Pull out each line of the entries below that contains the string "height", treating uppercase and lowercase letters as different.

** BEGIN TASK DATA **

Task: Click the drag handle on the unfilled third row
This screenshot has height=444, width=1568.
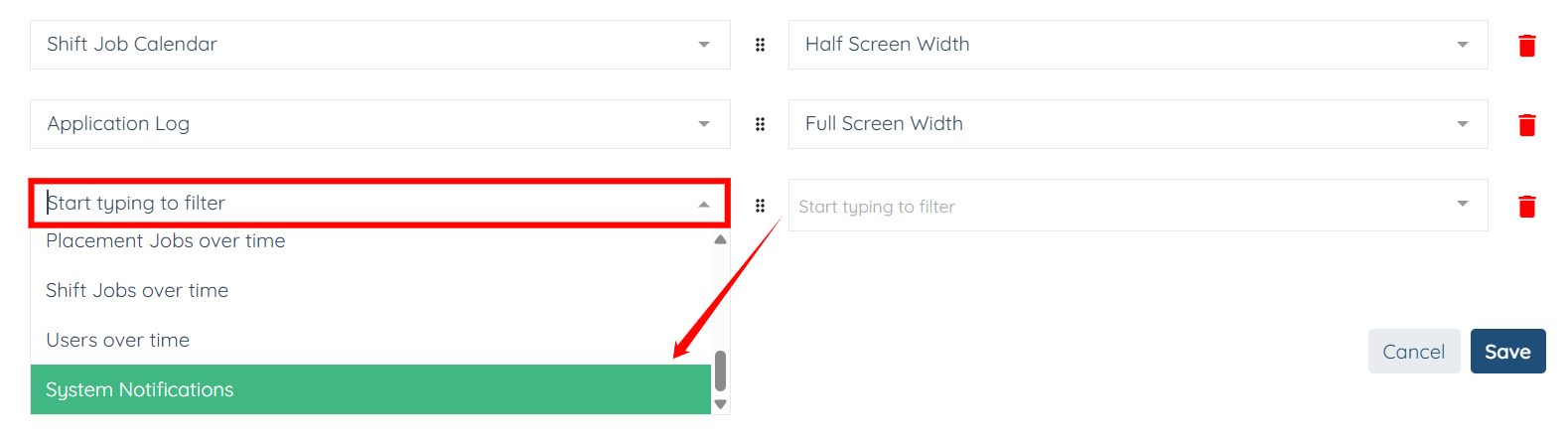Action: click(760, 206)
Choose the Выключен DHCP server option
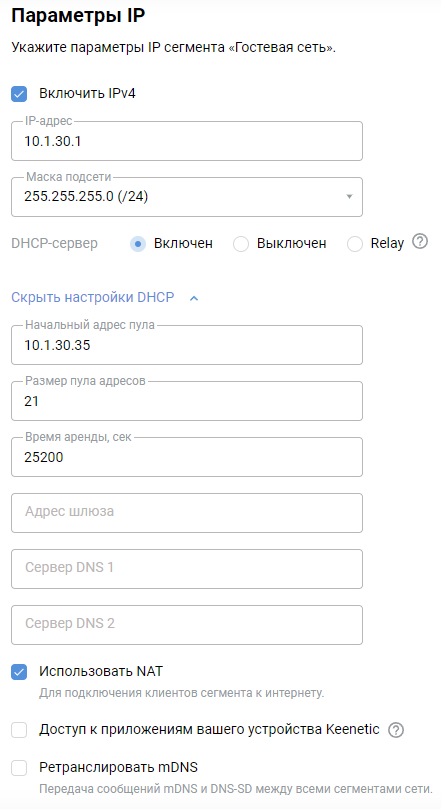Screen dimensions: 441x809 point(241,244)
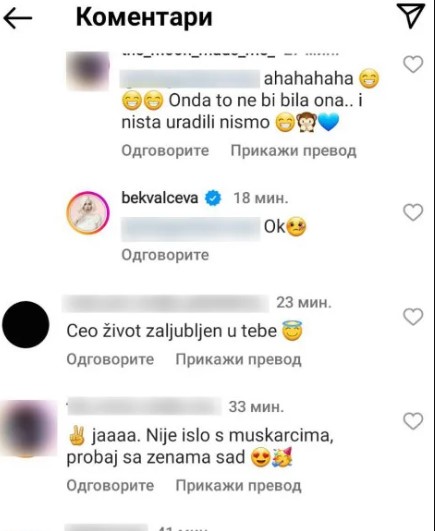Tap the blue verified badge
Viewport: 435px width, 531px height.
point(213,198)
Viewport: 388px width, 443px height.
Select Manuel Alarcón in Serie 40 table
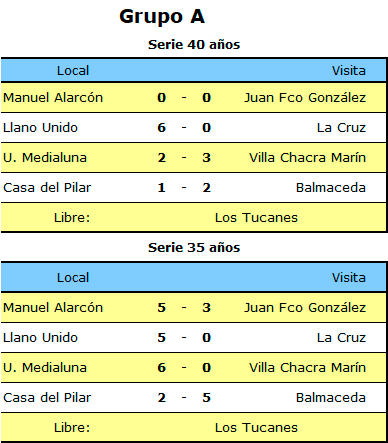(x=53, y=98)
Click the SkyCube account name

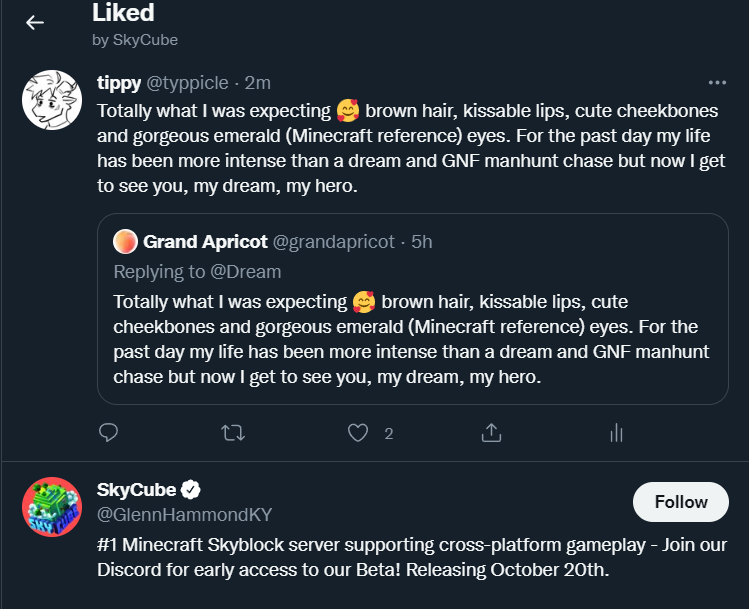(x=136, y=490)
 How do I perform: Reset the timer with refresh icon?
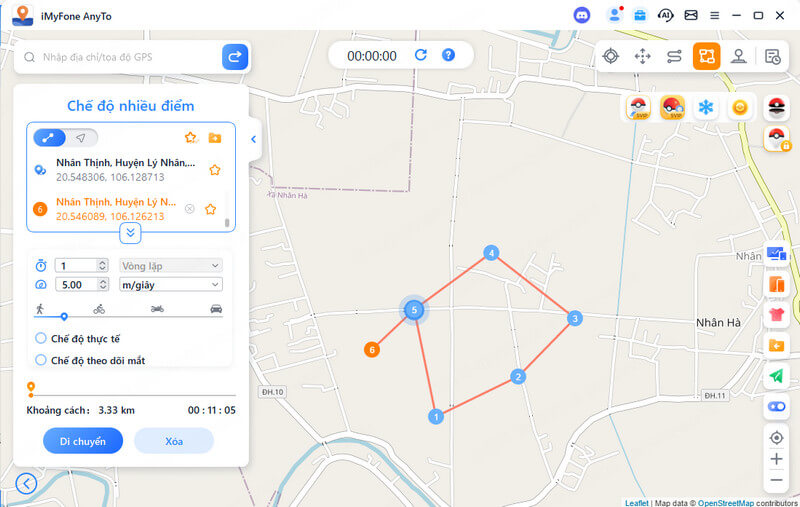click(420, 55)
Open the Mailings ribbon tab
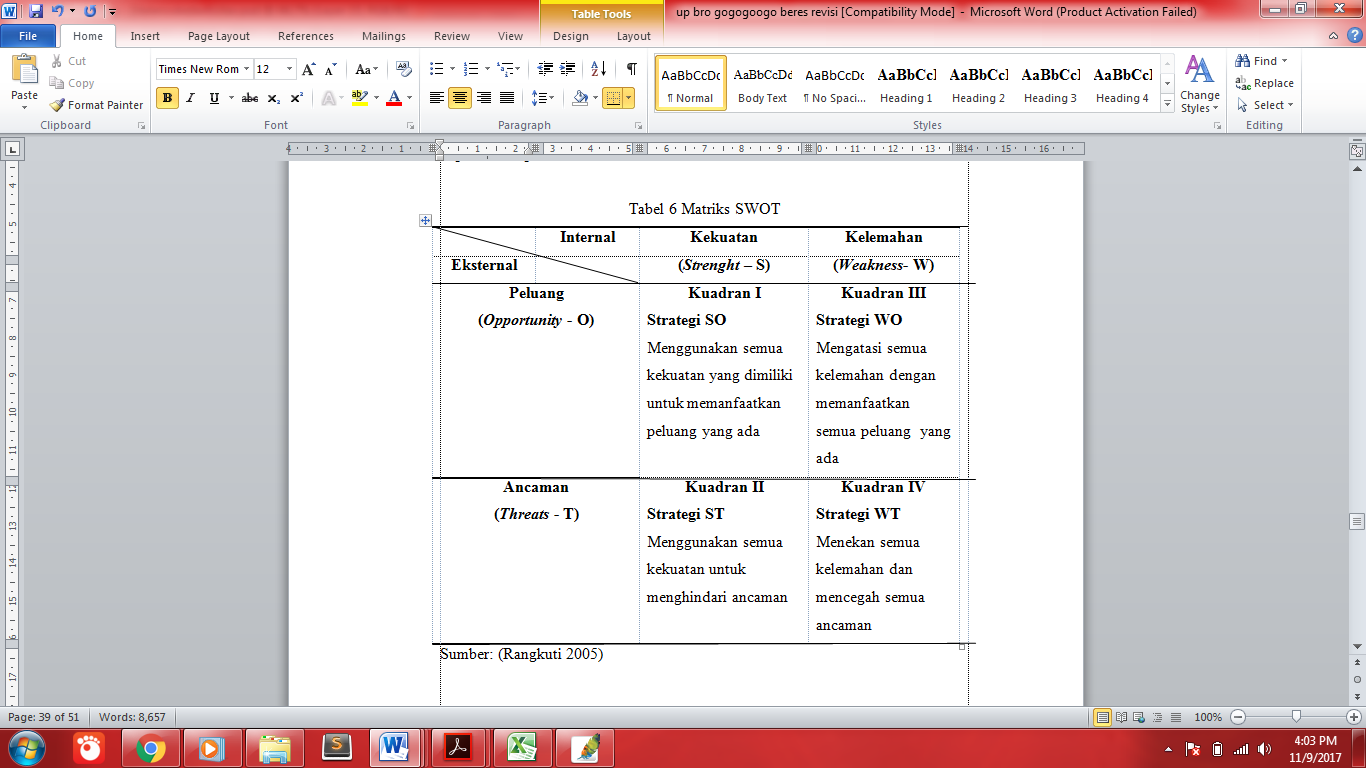The image size is (1366, 768). tap(384, 35)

** END TASK DATA **

- [WORKED ANSWER]:
This screenshot has height=444, width=1568.
Viewport: 435px width, 531px height.
Viewport: 388px width, 443px height.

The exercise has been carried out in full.